03/23/2016 05:30 EDT | Updated 03/24/2017 05:12 EDT

Women Can And Should Experience The Freedom Of Travelling Alone

As women, we're taught that the world is dangerous and we should have a man by our side to protect us. Obviously, there are places which are genuinely unsafe for both genders, but the majority of the world should not leave you cowering in fear just because you're female.

After the Internet kept bugging me about how every woman should take a trip by herself at least once in her life, I thought I'd give it a go.

I'm never one to shy away from a challenge, but I'm also not the person you'd go to when you need directions (unless you actually want to get lost).

As women, we're taught that the world is dangerous and we should have a man by our side to protect us. Obviously, there are places which are genuinely unsafe for both genders, but the majority of the world should not leave you cowering in fear just because you're female. As long as you do some research, the benefits of solo female travel far outweigh the cons.

Solo travel is terrifying but exhilarating. I took my first solo trip in June 2015 through Costa Rica and Panama, and these are the lessons I learnt.

People are kind

It's easy when you first set out by yourself to be suspicious of everyone and everything around you. That street looks a bit dodgy, you might think, or Cross the road and avoid that person: they might rob you!

Your mind can quickly go into overdrive. While it's absolutely necessary to take precautions and have your wits about you, be open to kindness as well.

At an airport in Costa Rica, a man told me which direction to go after I deeply suspected he would demand money for the information (he didn't). At one hostel, a girl invited me to dinner with her friends when she saw me by myself.

When travelling alone, you may predominantly rely on yourself, but you also take more chances on other people. When someone does something nice for you when you feel a bit lonely or lost, you return the favour: whenever I saw someone by themselves at a hostel, I immediately went over to say hi.

Foreign languages (and cultures) are important

I went to Costa Rica and Panama with minimal Spanish skills. I'm not even being modest, I was really clueless. Apart from going back in time and deciding to travel a country I'd have had more luck in (a French-speaking country, for example) or practising Spanish months in advance, nothing could prepare me for the guilt I would feel upon that first "hola."

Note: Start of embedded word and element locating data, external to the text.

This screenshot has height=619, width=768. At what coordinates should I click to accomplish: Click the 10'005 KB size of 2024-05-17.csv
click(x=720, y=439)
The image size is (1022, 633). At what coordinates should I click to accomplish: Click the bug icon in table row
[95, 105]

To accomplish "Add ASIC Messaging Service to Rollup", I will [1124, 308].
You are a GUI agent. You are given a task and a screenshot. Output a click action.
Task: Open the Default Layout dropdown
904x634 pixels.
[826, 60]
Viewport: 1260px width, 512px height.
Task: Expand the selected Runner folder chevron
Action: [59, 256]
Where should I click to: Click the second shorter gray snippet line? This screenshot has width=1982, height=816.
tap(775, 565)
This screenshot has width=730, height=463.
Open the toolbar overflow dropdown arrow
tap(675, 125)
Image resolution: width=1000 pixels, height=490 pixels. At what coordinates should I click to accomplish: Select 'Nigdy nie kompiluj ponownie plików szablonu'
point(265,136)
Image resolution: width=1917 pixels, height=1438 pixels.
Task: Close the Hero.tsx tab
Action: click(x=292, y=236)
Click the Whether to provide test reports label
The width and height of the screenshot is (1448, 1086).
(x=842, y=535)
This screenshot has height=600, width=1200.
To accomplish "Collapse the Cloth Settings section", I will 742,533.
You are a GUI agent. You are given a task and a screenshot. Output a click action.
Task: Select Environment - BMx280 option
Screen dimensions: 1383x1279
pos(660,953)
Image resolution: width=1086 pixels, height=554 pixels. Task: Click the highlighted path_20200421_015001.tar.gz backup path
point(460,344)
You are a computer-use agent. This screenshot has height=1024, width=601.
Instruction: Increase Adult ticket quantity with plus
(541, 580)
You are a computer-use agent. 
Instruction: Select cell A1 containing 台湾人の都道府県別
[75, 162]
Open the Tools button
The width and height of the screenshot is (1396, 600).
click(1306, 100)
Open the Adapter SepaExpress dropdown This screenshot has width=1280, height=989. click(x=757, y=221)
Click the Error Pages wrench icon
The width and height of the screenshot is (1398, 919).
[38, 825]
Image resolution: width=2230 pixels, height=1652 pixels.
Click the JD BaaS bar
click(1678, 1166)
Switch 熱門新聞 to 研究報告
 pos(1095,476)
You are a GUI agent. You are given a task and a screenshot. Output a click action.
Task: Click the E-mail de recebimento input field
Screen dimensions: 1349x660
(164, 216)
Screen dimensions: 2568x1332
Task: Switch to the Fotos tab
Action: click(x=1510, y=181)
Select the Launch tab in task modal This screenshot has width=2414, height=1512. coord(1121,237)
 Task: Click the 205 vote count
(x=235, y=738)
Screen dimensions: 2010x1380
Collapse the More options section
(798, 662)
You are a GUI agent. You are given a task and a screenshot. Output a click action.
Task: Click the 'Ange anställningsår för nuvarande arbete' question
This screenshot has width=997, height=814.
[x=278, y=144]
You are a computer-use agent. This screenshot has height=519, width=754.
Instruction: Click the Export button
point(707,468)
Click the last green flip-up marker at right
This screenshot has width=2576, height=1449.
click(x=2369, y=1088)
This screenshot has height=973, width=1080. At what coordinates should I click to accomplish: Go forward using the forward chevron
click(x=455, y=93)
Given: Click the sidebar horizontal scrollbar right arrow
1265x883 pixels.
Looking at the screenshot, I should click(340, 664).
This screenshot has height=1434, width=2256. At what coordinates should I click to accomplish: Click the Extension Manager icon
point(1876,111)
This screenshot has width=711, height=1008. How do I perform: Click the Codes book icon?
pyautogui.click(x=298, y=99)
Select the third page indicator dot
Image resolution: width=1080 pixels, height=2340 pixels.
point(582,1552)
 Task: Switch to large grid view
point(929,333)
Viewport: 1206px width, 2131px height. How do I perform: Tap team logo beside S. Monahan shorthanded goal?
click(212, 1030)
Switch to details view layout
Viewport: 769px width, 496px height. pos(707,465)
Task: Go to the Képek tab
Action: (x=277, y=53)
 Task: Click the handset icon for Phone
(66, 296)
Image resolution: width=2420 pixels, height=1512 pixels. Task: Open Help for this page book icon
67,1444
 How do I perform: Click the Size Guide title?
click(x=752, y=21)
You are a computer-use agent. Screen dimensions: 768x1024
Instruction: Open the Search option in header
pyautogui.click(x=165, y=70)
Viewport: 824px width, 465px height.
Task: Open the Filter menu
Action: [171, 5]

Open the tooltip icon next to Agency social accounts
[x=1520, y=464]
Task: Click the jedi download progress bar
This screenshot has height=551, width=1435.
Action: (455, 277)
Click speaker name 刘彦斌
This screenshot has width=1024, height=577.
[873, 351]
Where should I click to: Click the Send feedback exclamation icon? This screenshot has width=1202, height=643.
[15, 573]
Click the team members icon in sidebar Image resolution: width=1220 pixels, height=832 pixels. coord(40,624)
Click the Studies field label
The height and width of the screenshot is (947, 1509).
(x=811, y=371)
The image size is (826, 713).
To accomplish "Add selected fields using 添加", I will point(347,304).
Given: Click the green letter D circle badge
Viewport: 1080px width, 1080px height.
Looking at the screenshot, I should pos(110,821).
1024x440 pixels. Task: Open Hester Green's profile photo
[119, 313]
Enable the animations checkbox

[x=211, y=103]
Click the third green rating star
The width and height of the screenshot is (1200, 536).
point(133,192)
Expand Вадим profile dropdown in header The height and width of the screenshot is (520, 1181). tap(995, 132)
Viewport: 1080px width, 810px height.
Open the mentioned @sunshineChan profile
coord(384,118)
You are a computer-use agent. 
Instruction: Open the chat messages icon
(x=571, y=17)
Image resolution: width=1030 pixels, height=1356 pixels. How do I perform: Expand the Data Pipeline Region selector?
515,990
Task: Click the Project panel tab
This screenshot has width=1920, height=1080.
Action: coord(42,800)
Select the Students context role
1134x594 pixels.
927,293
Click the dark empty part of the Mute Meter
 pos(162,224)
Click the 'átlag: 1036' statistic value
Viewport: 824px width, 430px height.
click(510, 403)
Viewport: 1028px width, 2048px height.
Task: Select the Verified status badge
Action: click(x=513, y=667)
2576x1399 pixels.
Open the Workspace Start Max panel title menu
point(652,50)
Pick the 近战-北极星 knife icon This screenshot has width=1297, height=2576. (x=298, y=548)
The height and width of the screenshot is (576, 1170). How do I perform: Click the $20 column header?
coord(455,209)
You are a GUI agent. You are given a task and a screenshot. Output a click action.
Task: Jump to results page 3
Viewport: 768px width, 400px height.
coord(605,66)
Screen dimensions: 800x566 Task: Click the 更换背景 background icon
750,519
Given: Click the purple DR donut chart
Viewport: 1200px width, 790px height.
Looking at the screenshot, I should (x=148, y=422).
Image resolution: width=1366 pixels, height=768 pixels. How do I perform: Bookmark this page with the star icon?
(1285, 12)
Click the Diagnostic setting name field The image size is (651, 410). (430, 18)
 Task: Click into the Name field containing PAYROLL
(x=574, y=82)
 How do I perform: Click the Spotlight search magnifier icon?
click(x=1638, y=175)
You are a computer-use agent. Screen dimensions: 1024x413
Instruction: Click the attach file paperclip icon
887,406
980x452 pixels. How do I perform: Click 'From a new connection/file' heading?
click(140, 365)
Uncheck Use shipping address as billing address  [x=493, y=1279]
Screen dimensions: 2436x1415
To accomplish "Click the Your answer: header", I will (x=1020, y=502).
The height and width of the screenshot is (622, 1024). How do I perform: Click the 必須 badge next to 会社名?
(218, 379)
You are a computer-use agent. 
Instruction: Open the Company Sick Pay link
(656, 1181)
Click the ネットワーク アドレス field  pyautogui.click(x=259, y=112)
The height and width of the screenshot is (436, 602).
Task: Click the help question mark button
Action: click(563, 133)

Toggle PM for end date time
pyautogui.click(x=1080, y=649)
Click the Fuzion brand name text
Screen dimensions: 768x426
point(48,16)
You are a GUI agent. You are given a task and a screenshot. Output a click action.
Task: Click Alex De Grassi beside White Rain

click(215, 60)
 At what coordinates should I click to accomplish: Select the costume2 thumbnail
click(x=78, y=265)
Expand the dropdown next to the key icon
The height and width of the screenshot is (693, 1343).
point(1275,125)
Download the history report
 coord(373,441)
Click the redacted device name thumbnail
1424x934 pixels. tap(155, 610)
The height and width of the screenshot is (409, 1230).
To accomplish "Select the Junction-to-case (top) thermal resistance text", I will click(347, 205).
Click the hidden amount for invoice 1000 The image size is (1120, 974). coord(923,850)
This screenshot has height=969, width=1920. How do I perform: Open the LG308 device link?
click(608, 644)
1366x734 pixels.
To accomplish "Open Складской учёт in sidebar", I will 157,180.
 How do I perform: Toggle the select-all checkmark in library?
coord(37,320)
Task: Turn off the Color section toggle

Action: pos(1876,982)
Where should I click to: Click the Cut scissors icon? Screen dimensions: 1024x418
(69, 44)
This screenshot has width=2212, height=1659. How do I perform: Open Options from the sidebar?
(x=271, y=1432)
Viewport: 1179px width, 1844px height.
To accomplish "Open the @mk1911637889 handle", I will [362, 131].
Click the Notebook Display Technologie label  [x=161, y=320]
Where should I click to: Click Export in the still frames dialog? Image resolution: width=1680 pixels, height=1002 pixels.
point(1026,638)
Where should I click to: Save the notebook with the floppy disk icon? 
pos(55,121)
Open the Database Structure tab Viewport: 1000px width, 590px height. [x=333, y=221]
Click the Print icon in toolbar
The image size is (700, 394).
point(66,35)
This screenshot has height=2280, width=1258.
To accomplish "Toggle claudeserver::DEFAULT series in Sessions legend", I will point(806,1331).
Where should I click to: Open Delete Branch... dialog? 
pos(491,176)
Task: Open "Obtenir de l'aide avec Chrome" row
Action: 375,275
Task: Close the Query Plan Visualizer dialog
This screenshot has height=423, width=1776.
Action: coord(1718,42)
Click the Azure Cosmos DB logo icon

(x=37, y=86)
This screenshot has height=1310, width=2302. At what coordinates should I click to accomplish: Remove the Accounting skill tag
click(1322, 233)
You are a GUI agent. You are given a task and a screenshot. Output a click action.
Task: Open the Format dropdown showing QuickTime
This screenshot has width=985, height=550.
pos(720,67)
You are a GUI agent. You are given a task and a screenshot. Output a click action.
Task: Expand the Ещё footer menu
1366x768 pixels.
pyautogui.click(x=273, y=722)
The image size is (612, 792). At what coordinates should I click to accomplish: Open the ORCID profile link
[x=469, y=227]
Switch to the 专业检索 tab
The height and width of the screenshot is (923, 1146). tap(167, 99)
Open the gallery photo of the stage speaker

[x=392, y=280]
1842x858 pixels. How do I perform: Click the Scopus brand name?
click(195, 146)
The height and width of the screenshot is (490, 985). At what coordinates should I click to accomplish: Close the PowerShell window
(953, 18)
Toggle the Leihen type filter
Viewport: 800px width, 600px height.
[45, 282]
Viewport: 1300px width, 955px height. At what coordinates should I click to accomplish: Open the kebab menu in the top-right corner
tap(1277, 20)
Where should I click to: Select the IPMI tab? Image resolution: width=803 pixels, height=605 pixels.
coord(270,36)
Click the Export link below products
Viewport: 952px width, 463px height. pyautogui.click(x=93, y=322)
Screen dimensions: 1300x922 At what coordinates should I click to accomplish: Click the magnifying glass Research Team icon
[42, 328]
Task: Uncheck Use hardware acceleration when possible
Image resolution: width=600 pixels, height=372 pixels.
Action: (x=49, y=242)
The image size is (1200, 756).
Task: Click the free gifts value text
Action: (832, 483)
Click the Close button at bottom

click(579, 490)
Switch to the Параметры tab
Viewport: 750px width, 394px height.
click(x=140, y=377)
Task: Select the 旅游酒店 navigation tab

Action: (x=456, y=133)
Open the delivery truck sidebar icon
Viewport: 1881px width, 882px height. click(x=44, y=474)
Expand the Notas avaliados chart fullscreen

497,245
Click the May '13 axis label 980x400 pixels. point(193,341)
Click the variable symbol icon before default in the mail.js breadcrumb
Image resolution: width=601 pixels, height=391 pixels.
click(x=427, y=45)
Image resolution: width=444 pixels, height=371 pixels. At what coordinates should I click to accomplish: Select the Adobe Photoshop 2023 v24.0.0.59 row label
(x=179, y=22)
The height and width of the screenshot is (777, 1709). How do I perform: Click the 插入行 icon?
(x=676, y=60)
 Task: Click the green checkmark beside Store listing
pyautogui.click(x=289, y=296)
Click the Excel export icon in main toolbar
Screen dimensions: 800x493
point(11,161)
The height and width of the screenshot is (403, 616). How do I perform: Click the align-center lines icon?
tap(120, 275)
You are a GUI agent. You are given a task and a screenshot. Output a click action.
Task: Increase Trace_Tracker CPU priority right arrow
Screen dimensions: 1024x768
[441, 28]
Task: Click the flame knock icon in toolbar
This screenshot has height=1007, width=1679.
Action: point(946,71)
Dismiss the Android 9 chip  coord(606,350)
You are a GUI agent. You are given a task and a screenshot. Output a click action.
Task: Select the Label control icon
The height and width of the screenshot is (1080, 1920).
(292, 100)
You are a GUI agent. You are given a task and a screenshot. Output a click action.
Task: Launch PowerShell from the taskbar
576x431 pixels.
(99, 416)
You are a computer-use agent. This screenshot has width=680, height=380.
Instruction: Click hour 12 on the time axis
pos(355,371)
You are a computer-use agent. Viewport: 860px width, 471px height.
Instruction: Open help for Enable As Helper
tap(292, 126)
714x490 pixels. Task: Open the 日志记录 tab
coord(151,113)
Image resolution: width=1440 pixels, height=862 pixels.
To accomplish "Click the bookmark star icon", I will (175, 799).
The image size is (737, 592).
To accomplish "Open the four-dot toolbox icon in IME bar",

It's just simple manners to make the effort to speak the language -- however little -- of the country you're travelling in, not to mention respectful and a lot smoother for your travel plans.

Saying goodbye is tough

When you move around during your trip, you make an effort to talk to people and make friends. The sad part is that each place I'd make a lovely group of friends, we'd inevitably go our separate ways - then you're back to the beginning, introducing yourself to new people, going through the usual routine backpacker questions. It was like ending and starting a whole new trip, setting the restart button.

Solo, you don't have that companion who's your constant while everything else changes. Solo, you reflect on everything, then have to move on and adapt again. Your time travelling becomes more like lots of fleeting, separate moments than a linear, continuous journey.

Being alone can actually be comforting

When I took off on my solo adventure, I thought I'd always want to be surrounded by people. I like my alone time at home, but would I like it so much when I didn't have the comfort of having someone I know only in the other room or a train ride away?

Turns out, yes. I loved moments of going to find something to eat on my own or picking the comfiest looking hammock and reading by myself (and there are definitely no shortage of hammocks in Central America). There's a calmness in just being in your own company that makes you more present and in the moment.

Being alone can also be really disorientating

On the other hand, there were times that all I wanted was to go home and wondered what on earth I'd got myself into.

I forced my expectations and hopes of my trip onto myself and got disappointed when they didn't work out. That sort of pressure isn't helpful to your happiness on a solo adventure.

The times you want to feel good about being alone, you might hate it. The times you want to make deeper friendships, there may not be anyone you bond with. But that's ok, because travel comes with the nice surprises, too. Solo travel means learning that you don't have much say as to whether you're going to find what you're looking for, so you might as well just trust the ride.

Be yourself

Or anyone you want to be. The point is, you don't have to impress anyone. The only person you have to answer to is yourself.

Travelling solo can be completely liberating: you're probably never going to see the people you meet on the road again (unless you really click) so who cares if you'd actually rather go to bed instead of staying up all night drinking with people you only sort of like? You're just doing what you want without pressure from anyone. People go travelling for all sorts of reasons so leave the judgement behind and let people be who they are.

If you don't like it, change it

If you don't like a place, move on to another. You may waste some money, but wasting time being unhappy is worse when you've put all this effort into giving yourself an amazing experience. Create a buffer in your budget for the possibility you won't like a place -- I would have been a lot happier if I hadn't have stayed in empty, rainy Puerto Viejo for as long as I did.

Similarly, if you don't get on with someone, or they want to do something you don't want to do, politely excuse yourself and do what feels right to you. The beauty of solo travel is that you don't have to answer to anyone but yourself -- take advantage of that!